Louisiana Guardsman denied burial at Arlington National Cemetery

Louisiana Guardsman denied burial at Arlington; leaders ask Army for exception

BATON ROUGE, LA (WAFB) - The family of a Louisiana National Guardsman killed in the chopper crash near Pensacola Beach in March has lost its fight to have him buried at Arlington National Cemetery.

The US Army denied burial at Arlington for Staff Sgt. Thomas Florich, 26, of Baton Rouge, because he wasn't on active duty, even though he gave his life during the training exercise.

Florich was a flight mechanic aboard a Blackhawk helicopter that went down in dense fog, killing 11 servicemen.

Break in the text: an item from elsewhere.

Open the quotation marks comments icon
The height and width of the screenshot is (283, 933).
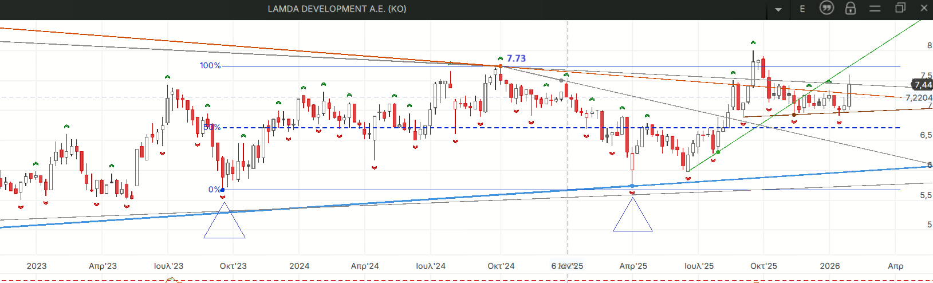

Congressman Charles Boustany, R-Louisiana, asked for an exception because Florich was supporting active duty Marines when he was killed.

However, the exception was also denied. The US Army released the following statement regarding its decision:

"As the nation's premiere military cemetery, Arlington National Cemetery has strict eligibility criteria both for interment and interment. This is to ensure that, given the cemetery's limited space, an otherwise eligible veteran or service member will not be displaced. Exceptions to the strict eligibility criteria are rarely approved when the request is for a new grave. Staff Sgt. Florich's death was tragic, and a deep loss to his family, the Army and our nation. His record of service makes him eligible for interment, so he may be forever enshrined in Arlington National Cemetery; however, since at the time of his death he was on active duty for training only, he therefore does not meet the well-established criteria for interment in Arlington National Cemetery. The family's request for an exception to policy was thoroughly reviewed in accordance with established protocols. The Army National Military Cemeteries Executive Director ?and the Arlington National Cemetery Advisory Group unanimously agreed that the circumstances, while tragic, did not warrant displacing an otherwise eligible service member or veteran."